En l’espèce, les époux conviennent qu’aucun d’entre eux ne devra verser à l’autre de prestation compensatoire.
Cet accord sera entériné.
I V – LES AUTRES DEMANDES
Conformément aux dispositions de l’article 1125 du Code de procédure civile, les dépens de la procédure seront partagés par moitié entre les époux.
En application de l’article 1074-1 du Code de procédure civile, à moins qu’il n’en soit disposé autrement, les décisions du juge aux affaires familiales qui mettent fin à l’instance ne sont exécutoires à titre provisoire que si elles l’ordonnent.

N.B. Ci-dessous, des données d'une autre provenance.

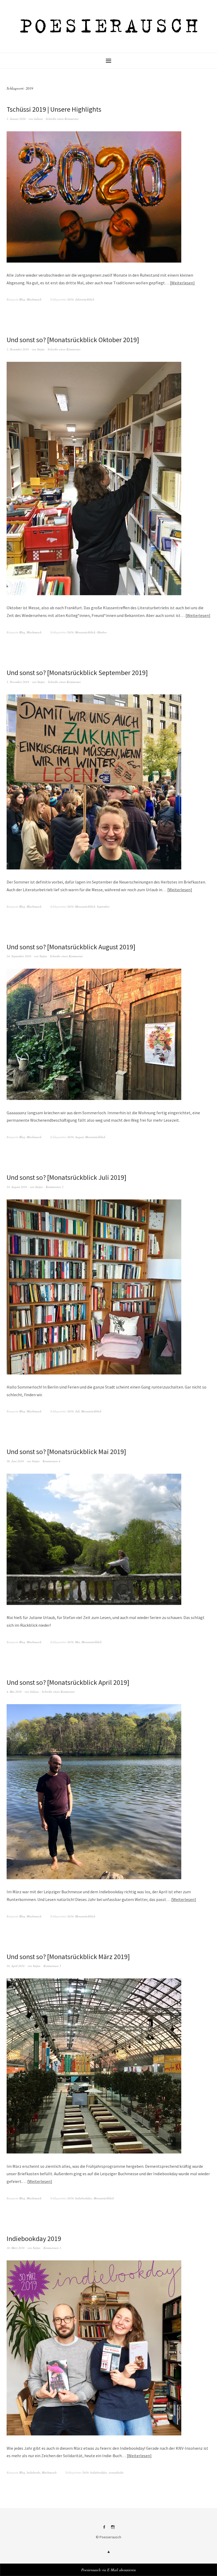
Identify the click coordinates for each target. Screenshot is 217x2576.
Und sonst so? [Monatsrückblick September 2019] (77, 672)
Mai (77, 1642)
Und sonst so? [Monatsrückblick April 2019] (68, 1682)
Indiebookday (83, 2198)
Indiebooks (33, 2472)
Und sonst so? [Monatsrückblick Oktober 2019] (73, 339)
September (103, 906)
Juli (77, 1411)
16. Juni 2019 (15, 1461)
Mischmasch (34, 299)
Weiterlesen (182, 282)
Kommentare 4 (51, 1461)
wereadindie (116, 2472)
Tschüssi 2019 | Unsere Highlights (54, 109)
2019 (70, 299)
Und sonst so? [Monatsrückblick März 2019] (68, 1956)
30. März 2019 (16, 2248)
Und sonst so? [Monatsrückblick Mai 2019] (66, 1451)
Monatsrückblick (85, 632)
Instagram (113, 2529)
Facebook (104, 2529)
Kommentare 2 (55, 1187)
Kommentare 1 (52, 2248)
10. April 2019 (16, 1966)
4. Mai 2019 (14, 1692)
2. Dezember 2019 (18, 349)
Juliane (38, 119)
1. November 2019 (18, 682)
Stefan (41, 349)
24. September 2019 (19, 956)
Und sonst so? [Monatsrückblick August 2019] (71, 946)
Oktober (102, 632)
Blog (22, 299)
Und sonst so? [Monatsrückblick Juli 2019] (66, 1177)
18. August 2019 (17, 1187)
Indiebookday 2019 (34, 2238)
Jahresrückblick (84, 299)
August (79, 1137)
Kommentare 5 (52, 1966)
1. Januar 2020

En l’espèce, il n’y a pas lieu d’ordonner l’exécution provisoire.
PAR CES MOTIFS
Le juge aux affaires familiales, statuant en audience publique, par jugement contradictoire, en premier ressort,
Vu la demande en divorce du 6 août 2024,
Vu l’ordonnance rendue le 22 mai 2025 par le juge aux affaires familiales de LISIEUX après audience d’orientation,
Vu les déclarations d’acceptation du principe de la rupture du mariage sans considération des faits à l’origine de celle-ci des 5 février 2026 et 10 février 2026,
PRONONCE sur le fondement des articles 233 et 234 du Code civil, le divorce entre :
Mme [C], [T], [I] [J],
née le 25 octobre 1957 à Cambremer (14),
ET
[E], [V], [K] [B],
né le 24 décembre 1954 à Lisieux (14),
ORDONNE la mention du dispositif du présent jugement en marge de l’acte de mariage ayant été dressé le 3 septembre 1977 à Valorbiquet (14) et sa mention en marge des actes de naissance des époux conformément aux dispositions de l’article 1082 du Code de procédure civile ;
DIT que le jugement prendra effet dans les rapports entre époux, en ce qui concerne leurs biens, à la date du 4 mai 2025 ;
DIT que chacun des époux perd l’usage du nom de son conjoint après le prononcé du divorce ;
CONSTATE que le divorce emporte révocation de plein droit des avantages matrimoniaux qui ne prennent effet qu’à la dissolution du régime matrimonial ou au décès de l’un des époux et des dispositions à cause de mort, accordés par un époux envers son conjoint par contrat de mariage ou pendant l’union ;
RENVOIE en tant que de besoin les parties à procéder à l’amiable aux opérations de compte, liquidation et partage de leurs intérêts patrimoniaux et, en cas de litige, à saisir le juge aux affaires familiales par assignation en partage selon les règles définies aux articles 1359 et suivants du code de procédure civile, et leur RAPPELLE qu’ils peuvent recourir à la médiation en vue du règlement de leurs intérêts patrimoniaux ;
CONSTATE qu’aucun des époux ne formule de demande de prestation compensatoire,
CONDAMNE Mme [C] [J] et M. [E] [B], chacun pour moitié, aux dépens,
DIT que le présent jugement sera signifié par acte d’huissier de justice à la diligence des parties, qui pourront chacune se faire délivrer une copie revêtue de la formule exécutoire.
En foi de quoi, le juge aux affaires familiales et le greffier ont signé le présent jugement.